In the experiment it was found that the higher ultrasonic frequency was always apt to be chosen whether in the electrolysis or in the oxidation. This might be because the ultrasonic frequency of 59kHz was more close to the natural frequency of the air bubble, which caused a most effective energy coupling of the two, thus the function of ultrasound could be fully carried out. The effect of ultrasonic power fluctuated in the electrolytic course, this might result from that the effect of ultrasonic power had a stronger effect to the microjet and the shockflow caused by cavitation of ultrasound than that to the subeffect such as emulsification. Meanwhile, experimental results showed that it didn't change the oxidative mechanism of Mn(II) in the electrolysis when the ultrasound was introduced in. Mn(II) didn't directly exchange electrons with Pb electrode, but exchanged electrons with Pb(IV) created on the Pb electrode surface, that was, Mn(II) was oxidized into Mn(III) by Pb(IV), which was reproduced on the electrode surface after reduced. Under ultrasonic radiation, electrolytic potential was diminished; in contrast, electrolytic yield and current efficiency were promoted effectively.

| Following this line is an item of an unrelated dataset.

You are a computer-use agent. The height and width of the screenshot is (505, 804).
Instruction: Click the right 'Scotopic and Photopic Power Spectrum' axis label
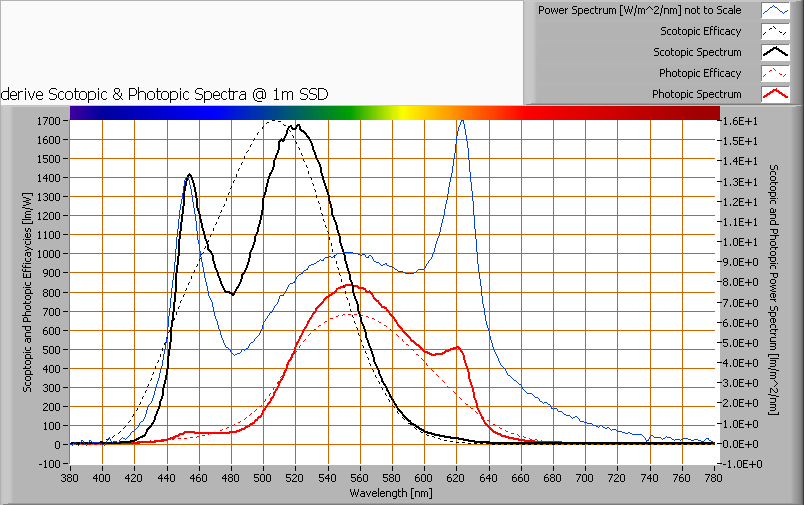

In the study, the procedures and mechanisms of preparing Ce(IV) oxidative solution and of producing compounds like benzaldehyde by oxidation of toluene and its derivatives with Ce(IV) were discussed. In undivided electrobath, cathode would reduce the Ce(IV) just created on the anode, which caused a decease of the electrolytic yields. Therefore, divided electrobath was employed, and a dielectrode system with PbO_2/Pb electrode as anode while pure Pb electrode as cathode was chosen. Affecting rules of different factors to the current efficiency or the electrolytic yield were found out through orthogonal experiments and solofactor experiments. With integrated consideration of current efficiency, electrolytic yield, electrical efficiency, spatio-temporal efficiency and so on, suitable conditions for galvanoplastics electrooxidation of Ce(III) were as follows: ultrasonic frequency was 59kHz, ultrasonic power was 200W, current density was 0.06A/cm~2, electricity passed through was 1.0F/mol, anodic electrolyte was composed of 0.4mol/L Ce(III) and 0.5mol/L H_2SO_4, cathodic electrolyte was merely 0.5mol/L H_2SO_4. On these conditions, both the current efficiency and electrolytic yield of electrooxidating Ce(III) to Ce(IV) could reach 87.93%. Moreover, on the occasion that ultrasonic frequency was 59kHz, ultrasonic power was 200W, reaction temperature was 75℃, mole ratio of toluene or xylene and Ce(IV) was 3:1, concentration of sulfuric acid was 7.5mol/L(4.0mol/L for xylene), the product yield could be up to 95.78%, 84.7%,81.8% and 73.5% respectively, when Ce(IV) was utilized to oxidize toluene or certain xylene for preparation of benzaldehdye and p-,m-,o-tolualdehyde. Meanwhile, mechanisms of electrode reaction was studied by cyclic voltammetry, and it was found that Ce(III) was mainly oxidized into Ce(IV) by releasing electrons directly on the electrode surface, which was proved by polarization curves subsequently.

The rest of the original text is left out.